- **Text provided**:
== Segment start ==

Who has the ability to examine the audit files of any audit firm?

If one wants to know what the Public Company Accounting Oversight Board (PCAOB) should do, one can go to the website of the PCAOB. To give you the necessary information about the PCAOB, I want to quote in some detail: “The PCAOB is a nonprofit corporation established by (the US) Congress to oversee the audits of public (that is, US quoted or listed) companies in order to protect investors and the public interest by promoting informative, accurate, and independent audit reports. The PCAOB also oversees the audits of brokers and dealers, including compliance reports filed pursuant to federal securities laws, to promote investor protection. The Sarbanes-Oxley Act of 2002, which created the PCAOB, requires that auditors
of US public companies be subject to external and independent oversight for the first time in history. Previously, the profession was self-regulated. The five members of the PCAOB Board, including the chairman, are appointed to staggered five-year terms by the Securities and Exchange Commission
(SEC), after consultation with the chair of the Board of Governors of the Federal Reserve System and the secretary of the Treasury. The SEC has oversight authority over the PCAOB, including the approval of the
Board’s rules, standards, and budget. The Sarbanes-Oxley Act was amended by the Dodd-Frank Wall Street Reform and Consumer Protection Act in 2010. This latter Act established funding for PCAOB activities,
primarily through annual accounting support fees. These fees are assessed on public companies, based on their relative average monthly market capitalization, and on broker- dealers, based on their relative average
quarterly tentative net capital”.

== Segment end ==

Stored data

== Segment start ==

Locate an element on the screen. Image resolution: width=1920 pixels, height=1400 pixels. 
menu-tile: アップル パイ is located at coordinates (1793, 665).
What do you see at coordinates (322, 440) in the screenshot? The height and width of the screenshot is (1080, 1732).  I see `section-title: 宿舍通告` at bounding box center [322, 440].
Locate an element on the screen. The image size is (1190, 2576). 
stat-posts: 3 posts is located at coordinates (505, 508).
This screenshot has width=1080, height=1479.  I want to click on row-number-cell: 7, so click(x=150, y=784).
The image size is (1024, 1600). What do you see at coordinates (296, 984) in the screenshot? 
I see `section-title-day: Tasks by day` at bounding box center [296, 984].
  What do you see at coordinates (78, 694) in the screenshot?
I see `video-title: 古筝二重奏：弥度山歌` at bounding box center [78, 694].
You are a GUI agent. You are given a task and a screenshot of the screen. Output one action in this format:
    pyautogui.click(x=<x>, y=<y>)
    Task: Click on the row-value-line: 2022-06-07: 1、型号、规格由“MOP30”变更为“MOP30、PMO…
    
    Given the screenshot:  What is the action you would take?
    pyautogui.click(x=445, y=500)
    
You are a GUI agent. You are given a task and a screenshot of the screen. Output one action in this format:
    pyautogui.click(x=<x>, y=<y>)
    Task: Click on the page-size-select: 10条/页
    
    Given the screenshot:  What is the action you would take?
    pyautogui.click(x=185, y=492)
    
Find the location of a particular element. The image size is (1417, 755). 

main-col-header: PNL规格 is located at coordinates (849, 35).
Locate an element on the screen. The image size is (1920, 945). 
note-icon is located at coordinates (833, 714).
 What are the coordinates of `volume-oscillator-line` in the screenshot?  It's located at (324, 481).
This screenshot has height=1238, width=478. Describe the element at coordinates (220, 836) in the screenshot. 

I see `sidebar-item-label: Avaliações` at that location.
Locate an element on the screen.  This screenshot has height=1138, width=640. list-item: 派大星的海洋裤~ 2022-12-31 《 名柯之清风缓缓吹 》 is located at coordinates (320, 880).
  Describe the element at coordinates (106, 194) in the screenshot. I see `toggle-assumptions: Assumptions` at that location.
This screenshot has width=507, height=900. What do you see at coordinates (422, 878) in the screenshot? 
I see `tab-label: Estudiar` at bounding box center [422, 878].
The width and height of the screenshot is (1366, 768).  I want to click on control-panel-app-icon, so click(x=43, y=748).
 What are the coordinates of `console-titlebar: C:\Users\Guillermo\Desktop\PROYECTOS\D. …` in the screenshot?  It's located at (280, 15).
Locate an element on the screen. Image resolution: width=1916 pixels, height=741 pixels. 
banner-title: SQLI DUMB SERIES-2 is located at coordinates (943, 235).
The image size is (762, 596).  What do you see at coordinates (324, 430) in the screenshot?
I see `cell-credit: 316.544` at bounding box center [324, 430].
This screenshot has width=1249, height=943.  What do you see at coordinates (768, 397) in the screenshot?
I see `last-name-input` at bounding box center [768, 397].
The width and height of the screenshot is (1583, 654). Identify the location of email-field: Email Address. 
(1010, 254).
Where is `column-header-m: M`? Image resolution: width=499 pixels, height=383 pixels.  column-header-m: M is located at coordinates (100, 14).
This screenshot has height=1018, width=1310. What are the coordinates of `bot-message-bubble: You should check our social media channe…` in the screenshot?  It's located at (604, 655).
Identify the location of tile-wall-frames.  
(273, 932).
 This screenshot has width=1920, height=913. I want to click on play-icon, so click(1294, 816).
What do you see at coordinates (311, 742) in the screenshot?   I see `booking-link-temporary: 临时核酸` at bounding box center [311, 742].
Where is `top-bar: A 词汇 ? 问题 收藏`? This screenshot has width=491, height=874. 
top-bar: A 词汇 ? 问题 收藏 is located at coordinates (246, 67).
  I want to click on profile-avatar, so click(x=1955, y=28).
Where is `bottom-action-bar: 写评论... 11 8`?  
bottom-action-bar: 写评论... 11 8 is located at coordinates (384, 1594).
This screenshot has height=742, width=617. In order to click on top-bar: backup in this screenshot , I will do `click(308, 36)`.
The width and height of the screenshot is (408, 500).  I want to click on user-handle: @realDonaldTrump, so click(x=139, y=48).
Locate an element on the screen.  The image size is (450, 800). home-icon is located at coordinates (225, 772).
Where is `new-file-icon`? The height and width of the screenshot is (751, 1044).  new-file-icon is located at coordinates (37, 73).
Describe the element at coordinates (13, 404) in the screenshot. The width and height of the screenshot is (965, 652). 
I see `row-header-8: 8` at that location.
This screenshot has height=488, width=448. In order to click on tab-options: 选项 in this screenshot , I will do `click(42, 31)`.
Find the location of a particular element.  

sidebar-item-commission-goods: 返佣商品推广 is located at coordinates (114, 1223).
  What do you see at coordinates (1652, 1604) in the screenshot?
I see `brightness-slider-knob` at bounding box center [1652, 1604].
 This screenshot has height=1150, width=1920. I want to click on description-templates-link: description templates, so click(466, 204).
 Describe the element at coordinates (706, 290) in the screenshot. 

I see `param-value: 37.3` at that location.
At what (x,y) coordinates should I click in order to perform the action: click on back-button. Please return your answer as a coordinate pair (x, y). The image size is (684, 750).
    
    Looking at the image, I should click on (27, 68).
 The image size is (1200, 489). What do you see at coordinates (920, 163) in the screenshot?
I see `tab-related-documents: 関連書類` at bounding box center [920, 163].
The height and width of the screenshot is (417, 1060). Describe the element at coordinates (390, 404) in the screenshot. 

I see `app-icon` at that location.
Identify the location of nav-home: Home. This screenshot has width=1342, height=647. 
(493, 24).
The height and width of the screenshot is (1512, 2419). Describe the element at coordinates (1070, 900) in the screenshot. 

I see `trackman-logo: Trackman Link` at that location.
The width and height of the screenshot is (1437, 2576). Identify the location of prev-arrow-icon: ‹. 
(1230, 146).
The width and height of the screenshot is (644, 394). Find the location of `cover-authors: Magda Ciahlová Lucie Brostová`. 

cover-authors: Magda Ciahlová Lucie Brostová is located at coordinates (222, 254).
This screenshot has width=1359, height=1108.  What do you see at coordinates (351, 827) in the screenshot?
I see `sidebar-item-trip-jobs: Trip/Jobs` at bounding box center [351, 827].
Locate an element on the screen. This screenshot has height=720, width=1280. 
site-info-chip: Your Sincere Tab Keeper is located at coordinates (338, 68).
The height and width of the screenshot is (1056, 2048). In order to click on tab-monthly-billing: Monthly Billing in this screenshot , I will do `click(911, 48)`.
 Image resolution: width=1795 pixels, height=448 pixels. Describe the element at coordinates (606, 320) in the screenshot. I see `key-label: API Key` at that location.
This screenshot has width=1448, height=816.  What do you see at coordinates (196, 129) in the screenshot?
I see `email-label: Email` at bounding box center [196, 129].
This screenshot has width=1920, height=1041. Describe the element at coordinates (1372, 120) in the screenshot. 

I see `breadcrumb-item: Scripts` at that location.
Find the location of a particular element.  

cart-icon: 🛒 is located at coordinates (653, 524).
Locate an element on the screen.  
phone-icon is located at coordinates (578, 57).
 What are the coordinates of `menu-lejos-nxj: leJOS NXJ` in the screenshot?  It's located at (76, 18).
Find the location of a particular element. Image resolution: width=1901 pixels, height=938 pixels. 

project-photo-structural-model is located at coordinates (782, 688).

== Segment end ==

- **Explore the material**:
1. Which organizations and government bodies does the passage on the PCAOB name?
2. In the entries, quote the lines beginning with the line containing "Identify the location of nav-home: Home." and continuing through the line containing "(1230, 146).", with both of those lines included.

- **Solutions in order**:
1.
Public Company Accounting Oversight Board (PCAOB)
US Congress
Securities and Exchange Commission (SEC)
Board of Governors of the Federal Reserve System
Treasury

2.
Identify the location of nav-home: Home. This screenshot has width=1342, height=647. 
(493, 24).
The height and width of the screenshot is (1512, 2419). Describe the element at coordinates (1070, 900) in the screenshot. 

I see `trackman-logo: Trackman Link` at that location.
The width and height of the screenshot is (1437, 2576). Identify the location of prev-arrow-icon: ‹. 
(1230, 146).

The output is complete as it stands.